Sunday, November 18, 2012


 First let me begin by making excuses.  I really enjoy this blog and look forward to the day that I can keep up with it. The past weeks have been filled trying to get my mother in law's online store up and running in time for holiday shopping. It has been a rewarding experience. She is truly talented and I have learned a lot about different aspects of her work. Someday I hope that maintaining her store will provide me with the piece of mind I need to stay home and take care of Lian and his needs. Then perhaps I will find that extra moment to update this blog more than once in a while

Anyone who has followed me here, on Facebook or on CafeMom, knows how hard we have tried to find help for my son.  He needs to be officially assessed, diagnosed, treated.  At the very least, he needs to be given the tools that will help him navigate through a neuro-typical world. It has been an ongoing circle of frustration. 

The pediatrician says he needs to be assessed by a therapist. The therapist says the school needs to make the assessment. The school, before we knew they had to help us, told us there is nothing wrong with him that a time out once in while wouldn't cure. After we pointed out that they have to test him based on state law, they told us that they could only test if he were at risk academically. It would seem that my son, who can barely read and write at grade level and state tests below basic, doesn't qualify.
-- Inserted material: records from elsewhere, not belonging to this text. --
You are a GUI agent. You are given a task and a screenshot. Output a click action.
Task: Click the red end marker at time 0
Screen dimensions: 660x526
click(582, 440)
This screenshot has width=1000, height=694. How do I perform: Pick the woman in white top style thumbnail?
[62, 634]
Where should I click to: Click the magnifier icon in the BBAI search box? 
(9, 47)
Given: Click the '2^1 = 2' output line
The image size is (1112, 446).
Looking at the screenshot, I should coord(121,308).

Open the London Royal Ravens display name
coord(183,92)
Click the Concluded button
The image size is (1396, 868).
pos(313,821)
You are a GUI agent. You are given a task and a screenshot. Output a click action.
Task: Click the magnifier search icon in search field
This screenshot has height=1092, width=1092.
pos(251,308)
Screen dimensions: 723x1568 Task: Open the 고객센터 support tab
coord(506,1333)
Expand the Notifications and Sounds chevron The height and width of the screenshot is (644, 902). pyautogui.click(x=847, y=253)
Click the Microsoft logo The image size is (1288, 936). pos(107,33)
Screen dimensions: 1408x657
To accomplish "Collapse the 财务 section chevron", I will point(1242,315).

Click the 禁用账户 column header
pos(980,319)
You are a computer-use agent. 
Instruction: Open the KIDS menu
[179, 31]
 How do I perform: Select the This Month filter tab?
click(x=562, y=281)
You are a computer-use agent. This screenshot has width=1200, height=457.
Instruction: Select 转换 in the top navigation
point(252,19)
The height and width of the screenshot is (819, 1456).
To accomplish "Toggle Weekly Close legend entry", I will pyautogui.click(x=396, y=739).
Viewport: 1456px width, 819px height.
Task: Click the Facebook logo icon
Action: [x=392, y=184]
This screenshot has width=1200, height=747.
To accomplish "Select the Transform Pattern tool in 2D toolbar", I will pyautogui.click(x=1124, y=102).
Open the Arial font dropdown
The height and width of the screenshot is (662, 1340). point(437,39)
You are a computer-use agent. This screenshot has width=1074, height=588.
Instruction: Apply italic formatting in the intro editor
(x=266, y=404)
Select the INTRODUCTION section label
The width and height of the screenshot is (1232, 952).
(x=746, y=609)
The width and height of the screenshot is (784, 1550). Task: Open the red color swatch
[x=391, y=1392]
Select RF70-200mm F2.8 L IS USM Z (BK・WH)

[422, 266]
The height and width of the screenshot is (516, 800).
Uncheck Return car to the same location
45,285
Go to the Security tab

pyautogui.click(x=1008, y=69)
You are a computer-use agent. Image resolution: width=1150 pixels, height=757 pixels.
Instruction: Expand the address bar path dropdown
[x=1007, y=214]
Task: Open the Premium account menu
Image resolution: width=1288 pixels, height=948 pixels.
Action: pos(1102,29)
There have been a myriad of other excuses from these people as to why they won't assess him but long story made shorter. We finally just went to a different school.

We love Connections Academy it has provided Lian with the flexibility to learn and succeed at his own speed.  However, several times a week we run into extreme prejudice about our decision to put our son in a virtual school. I am always amazed at the misconceptions.  I keep joking about making a top ten most asked question flyer just to hand out to people. 

  • Yes, he does go on field trips, more than your student probably does. Class picnics even.

  • Yes, he uses all the same text books, workbooks and reads the same authors as your student probably does.

  • Yes, he is required to take ALL the same state testing required each year and for graduation as your student does.

  • Yes, he has access to great enrichment programs like, Study Island, Reading Eggs, Khan Academy, First in Math and many more. Just like your student hopefully does.


  • Yes, he takes PE, he probably spends more minutes doing physical exercise as part of his curriculum than your student does. 

  • Yes, when he graduates from high school he gets a real diploma, just like your student will. His school even has college visits week (for all grade levels)

  • Yes, there are electives such as foreign languages and music available to all grade levels.

  • Yes, they have honor roll. 

  • Yes, there are fun clubs like robotics, chess, math, science, book club, photography, creative writing, school paper, service clubs and so on. Many are open to students in any grade, rather than just the upper grades.

  • Yes, he does have a very real teacher. She teaches classes, monitors his progress, gives him extra tutoring, grades his papers, offers encouragement.


She also goes above and beyond. She was Lian's teacher last year as well. She has watched his progress carefully and always been there to offer advice and support. She is terrific at getting him to focus. She been amazing at giving him extra tools to get school done. 

Finally, we have been able to set in motion the needed testing to get Lian assessed.  She has kept track of the various things we have tried and the conferences we have had along the way and even offered to be available during my conference with the special ed resource teacher. I was pleasantly surprised, when talking to the special ed teacher, to find out she had already been brought up to speed by Lian's teacher and we were ready to proceed to the next steps. 

In the next couple of months we hope to be getting some answers. I could write a whole other post about how accommodating special ed at Connection Academy has been over the last few weeks(it would of course be as long as this post is). I don't know where this is going to lead, but I am truly appreciative so far. All I have ever wanted for my son was to know how to help him make the best of what he has been given.  I have nothing but respect for teachers in general, but I give kudos to Capistrano Connections Academy for having snatched up Mrs. Vazquez and having the foresight to make her a PACE teacher.  I know my son is a better student for it. I am certainly a less stressed mom.